STRING_PTR() can only be applied to a 'character', not a 'list'

dplyr
purrr
#1

In multiple contexts now I have encountered this cryptic error while using purrrlyr and I can't find any documentation about this (except this: https://github.com/tidyverse/tidyr/pull/362, which wasn't that helpful).

So I wanted to know what am I doing wrong here or what is this error?

library(tidyverse)
library(purrrlyr)

# dataframe
dat <-
  structure(
    list(
      vars = c("var_1", "var_2"),
      data = list(
        structure(
          list(time = 1:10, value = c(1:10)),
          row.names = c(NA, -10L),
          class = c("tbl_df", "tbl", "data.frame")
        ),
        structure(
          list(time = 1:10, value = c(11:20)),
          row.names = c(NA, -10L),
          class = c("tbl_df", "tbl", "data.frame")
        )
      ),
      mu = c(1, 2),
      stdev = c(1, 2)
    ),
    class = c("tbl_df", "tbl", "data.frame"),
    row.names = c(NA, -2L)
  )

# applying operation row-wise
dat %>%
  purrrlyr::by_row(
    .d = .,
    ..f = ~dnorm(x = .$data[[1]]$value[[1]], mean = .$mu[[1]], sd = .$stdev[[1]]),
    collate = "rows"
  )
#> Error in purrrlyr::by_row(.d = ., ..f = ~dnorm(x = .$data[[1]]$value[[1]], : STRING_PTR() can only be applied to a 'character', not a 'list'

Created on 2018-11-12 by the reprex package (v0.2.1)

0 Likes

#2

It does not resolve the issue with purrrlyr but considering how purrr has evolved I would now do something like this without purrrlyr

library(tidyverse)

# dataframe
dat <- tibble::tribble(
  ~vars,                            ~data, ~mu, ~stdev,
  "var_1",  list(time = 1:10, value = 1:10),   1,      1,
  "var_2", list(time = 1:10, value = 11:20),   2,      2
)

# applying operation row-wise using column name as argument
custom_dnorm <- function(data, mu, stdev, ...) {
  dnorm(x = data$value[[1]], mean = mu, sd = stdev)
}

# applying rowise using pmap on the df
dat %>%
  mutate(new_col = pmap_dbl(., custom_dnorm))
#> # A tibble: 2 x 5
#>   vars  data          mu stdev    new_col
#>   <chr> <list>     <dbl> <dbl>      <dbl>
#> 1 var_1 <list [2]>     1     1 0.399     
#> 2 var_2 <list [2]>     2     2 0.00000799

Created on 2018-11-13 by the reprex package (v0.2.1)

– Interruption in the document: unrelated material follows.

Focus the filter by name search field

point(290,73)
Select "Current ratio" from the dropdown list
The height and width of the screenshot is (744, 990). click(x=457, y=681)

I believe this is the result you want. If not, please tell me what is is, I believe purrr can handle it.

You could be interested in those resource:



4 Likes

#3

Thanks!

But what I am actually curious about the error I am getting and not an alternative way to achieve what I want to achieve here. I find purrrlyr functions to be much more intuitive and so I use them often instead of purrr and recently I've noticed this error (with STRING_PTR()) that I find hard to decipher and to get rid of. So I wanted to know if anybody knew what was going on here.

1 Like

#4

So, please note that purrrlyr isn't actually part of the tidyverse and is in the "questioning" lifecycle phase (thus the " Please see Jenny Brian's webinar on row-oriented workflows for some alternative approaches." in the README). purrrlyr was always a somewhat experimental package (it was never part of the tidyverse, to my knowledge). So, from a tidyverse standpoint, I think @cderv's advice is on point.

That said, I believe the STRING_PTR() error is coming from somewhere in the fast-copy.cpp code.

Since it's in the .cpp code (and I don't know C++), I'm not sure I can be much help beyond that.

Hopefully someone else will be able to help you out! :slightly_smiling_face:

2 Likes

#5

Thanks, Mara! That's super-helpful.

Didn't notice the "questioning" lifecycle phase badge. I hope it is not retired/archived because that's going to break the back of a lot of my package functions. Maybe I should proactively remove purrrlyr from dependencies and completely replace all instances of its use with the purrr alternatives.

0 Likes

#6

Glad you have your answer. Sorry I misunderstood at first answer. Thanks @mara for the additional reply with all the necessary information ! :slight_smile:

@IndrajeetPatil If your question's been answered (even by you!), would you mind choosing a solution? It helps other people see which questions still need help, or find solutions if they have similar problems. Here’s how to do it:

1 Like

#7

It's not being archived, but it's not a priority in terms of active development. We're certainly trying to make the outcomes achieved through purrrlyr happen, just with a different approach (honestly, I don't know the package that well).

1 Like

#8

Thanks, but this is still not resolved. Mara pointed to where the error is coming from but it is still unclear to me what the error is. Unfortunately, I don't know C++, so I can't read that code and figure it out on my own what the error is and how to get rid of it. I know that I can do this with purrr, but I'd still like to know how to achieve this with purrrlyr by getting rid of this error.

0 Likes

#9

I don't think* that this has much (or anything) to do with what you are doing in your code. I believe that the STRING_PTR error is coming from R itself, due to a change in R's internals that happened between R 3.4.4 and R 3.5.0 (this is what people are discussing in the tidyr pull request you linked to in the first post).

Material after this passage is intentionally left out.